Copyright 2009 by Human Factors and Ergonomics Society, Inc. All rights reserved. 10.1518/107118109X12524440832665
INTRODUCTION
In many real-life dynamic visual environments, such as
traffic, sports, or air traffic control (ATC), it is important to
anticipate in what direction critical objects are about to move
and where they would be positioned in the near future. In order to aid to predict the targets’ trajectories into the future, velocity vectors (or, track velocity and direction vector lines) are
common in ATC plan view displays (PVD). The velocity vectors achieve a very simple thing of making the dynamic characteristics of targets (i.e., aircraft) on controllers’ display visually available. Without such visualization the controller
would be under a heavy cognitive burden having to rely on
past experience on the target dynamics (memory) and integration of a large number of circumstantial factors to predict the
targets’ trajectories into the future.
It appears that the putative benefits of visual representation of target dynamics were almost coincidental to the old radar technology and cathode ray tube (CRT) displays. Because
the radar antenna continuously rotates and thus ‘sweeps’ the
atmosphere for returns from solid objects, a target is only ‘illuminated’ for the moment the radar antenna is pointed at it;
phosphorus coating of the CRT displays provided an afterglow
of the radar return (Cole, 1985), forming a history trail for a
moving target for past 3-5 positions (depending on the phosphorus decay rate). From such history trails controllers can
glean targets’ direction, velocity (the distance between successive past positions), and rate of turn information, and extrapolate from these the future trajectories of the targets.
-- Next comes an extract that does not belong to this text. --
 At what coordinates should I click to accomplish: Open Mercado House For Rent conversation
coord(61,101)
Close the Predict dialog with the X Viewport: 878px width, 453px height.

In subsequent digital radar PVDs the history of the targets continued to
be provided, together with the computed velocity vector projected ahead of the target (Nolan, 1998). However, remarkably
little research has been published on the theoretical underpinnings of predictor displays in ATC.
But are vectors really helpful? Do they really help in
movement extrapolation? We raise these questions as recent
studies on tracking of multiple moving objects that temporarily disappear from the observer’s field of view have suggested
that observers are not able to update or anticipate objects’ lo-
cations (Keane & Pylyshyn, 2006; Oinonen, Oksama &
Hyönä, 2009). Our ability to extrapolate movement of multiple moving objects during interruption or occlusion hence
appears to be quite poor.
According to Keane and Pylyshyn (2006) observers can
only remember where the critical objects were located at the
time of their disappearance or slightly before that. Even knowing the objects’ movement directions does not help observers
to extrapolate and predict the future locations of multiple objects. According to the displacement hypothesis of Keane and
Pylyshyn, predicting object’s location is the poorer the farther
the objects move while invisible, causing bigger displacement
from their last visible locations.
These results seem to cast a shadow on the intuitive idea
that observers can easily anticipate multiple objects’ movement and benefit from velocity vector information. In particular, it follows from these studies that vectors including only directional information (heading or history) may not be beneficial at all, as they do not give any exact visual information on
targets’ future locations. Cognitively demanding movement
extrapolation process is still required. Instead, only vectors
that provide exact information on targets’ future location may
be truly helpful.
Because these experimental tasks are clearly analogous to
those of air traffic controllers, where the occlusion of targets
corresponds to the controller taking his or her eyes off the
PVD to perform other tasks, an ATC task offers an attractive
approach to deeper understanding of the contribution of velocity vectors to human multiple object tracking performance.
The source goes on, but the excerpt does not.